You might need a standard deviation if you want to do some naive Z-test based on the CLT approximation (since the normal distribution requires a standard deviation), but that's not what XKCD was describing. XKCD was describing an exact test using the true distribution.

[raverbashing]

Having only one sample is not a problem if you're Bayesian.

[Retric]

Which is it's own problem. A Bayesian is often happy to look at any data that agrees with their own interpretation which is why it's not useful for papers.

The idea that A cause cancer is ridiculous. Collect data, well the A group has 10x as much cancer, but that's ridiculous so I conclude there is no relationship between A and cancer.

[red75prime]

Collect data, well the A group has 10x as much cancer, now it is about 10 times less ridiculous.

This should be about right.

[MarkMc]

This is a very interesting comment for someone like me who has little knowledge of statistics. The stack exchange answer shows how stupid Bayesians can be, and the XKCD shows how stupid Frequentists can be.

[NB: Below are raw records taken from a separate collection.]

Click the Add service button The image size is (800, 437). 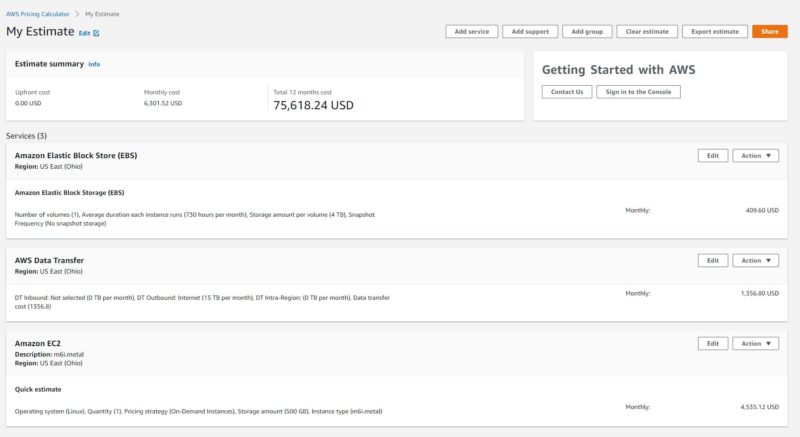pos(471,32)
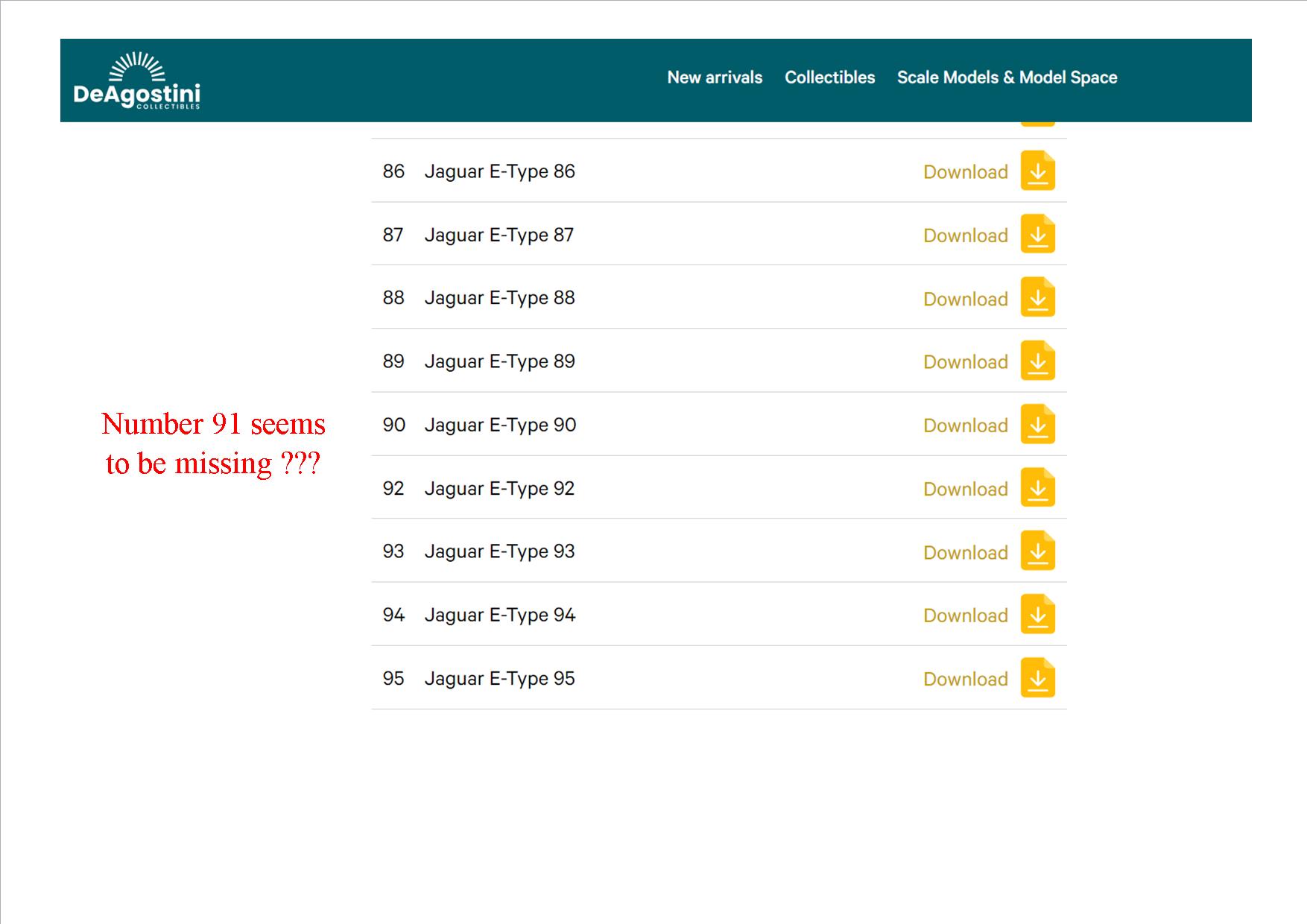
Task: Click the Download text link for issue 92
Action: 965,489
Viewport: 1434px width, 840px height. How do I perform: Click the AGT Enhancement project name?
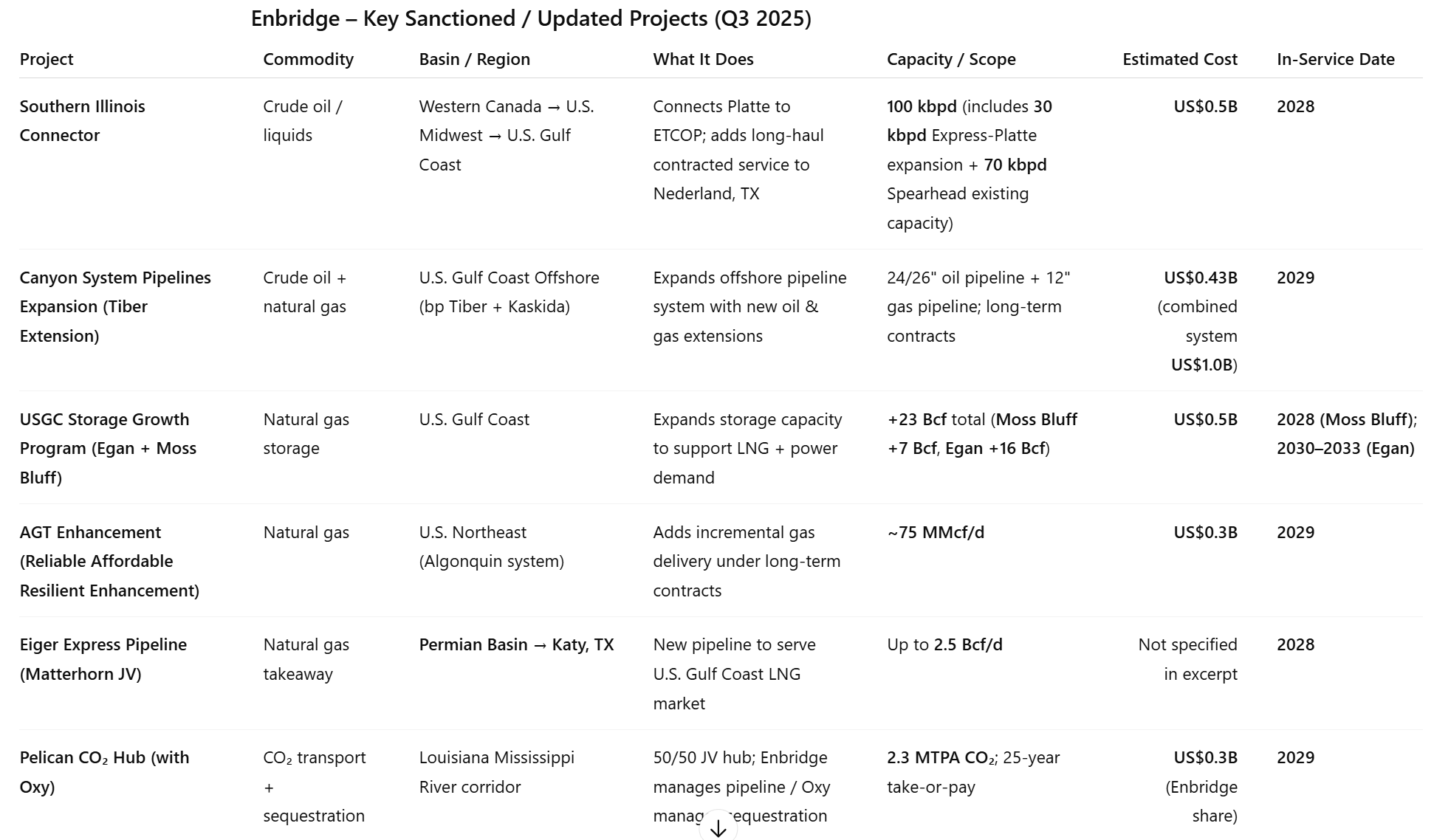[109, 561]
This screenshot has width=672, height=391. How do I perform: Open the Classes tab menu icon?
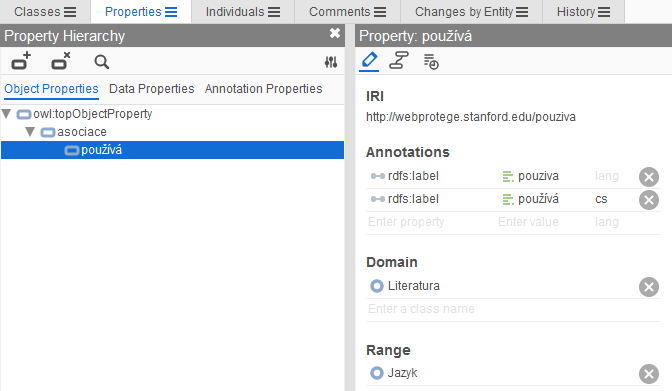coord(70,12)
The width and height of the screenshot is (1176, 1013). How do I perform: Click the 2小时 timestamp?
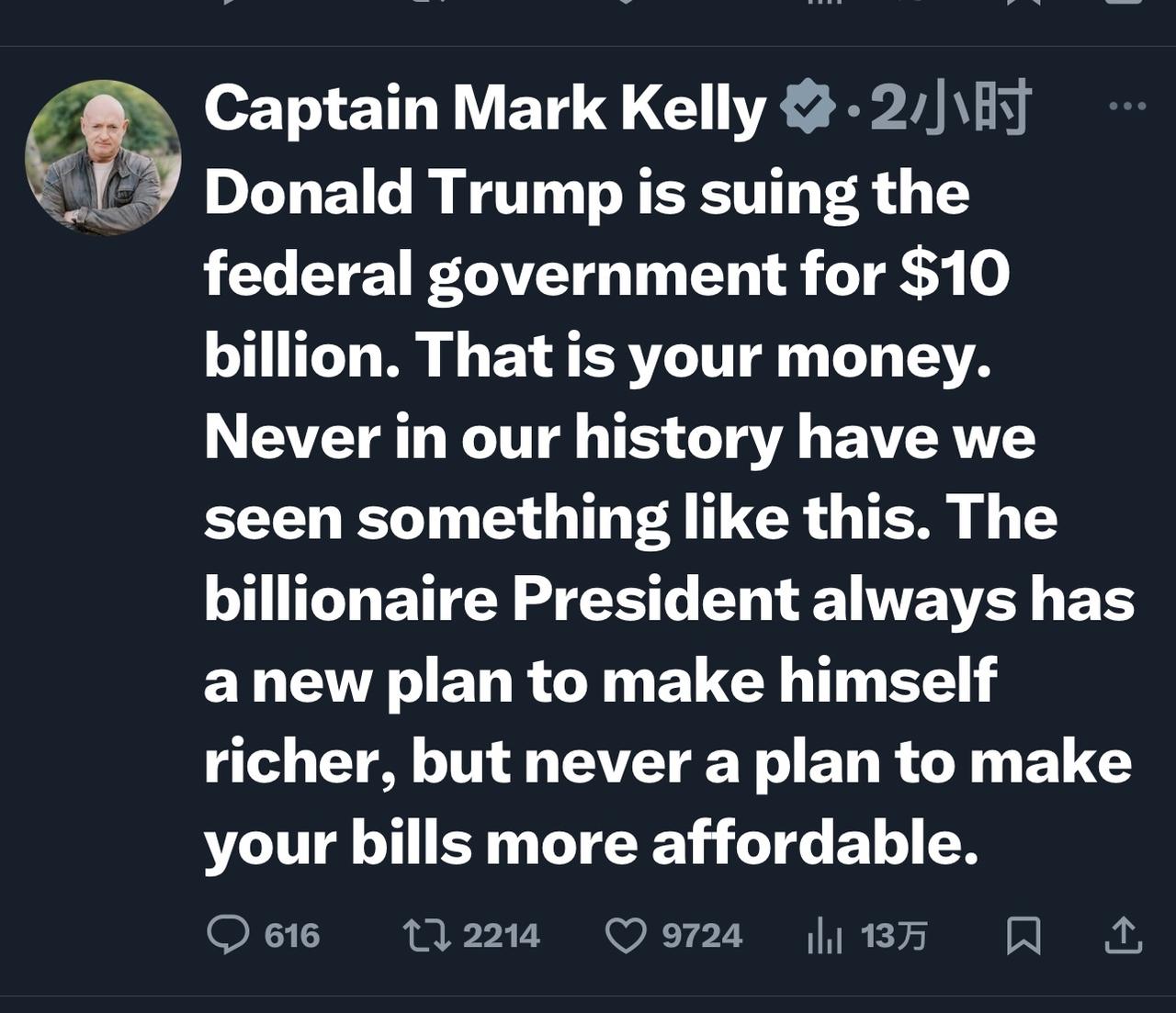tap(950, 108)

Yet I find this particular criticism of Bayesians not fully convincing. The Bayesian approach is to take the existing knowledge (where the phone was often list in the past) with new knowledge (where the beeping is coming from) to come up with probabilities (where to look for the new phone). This seems to me to be the correct approach in general, it's just that in the case of the phone the new knowledge almost entirely outweighs the existing knowledge.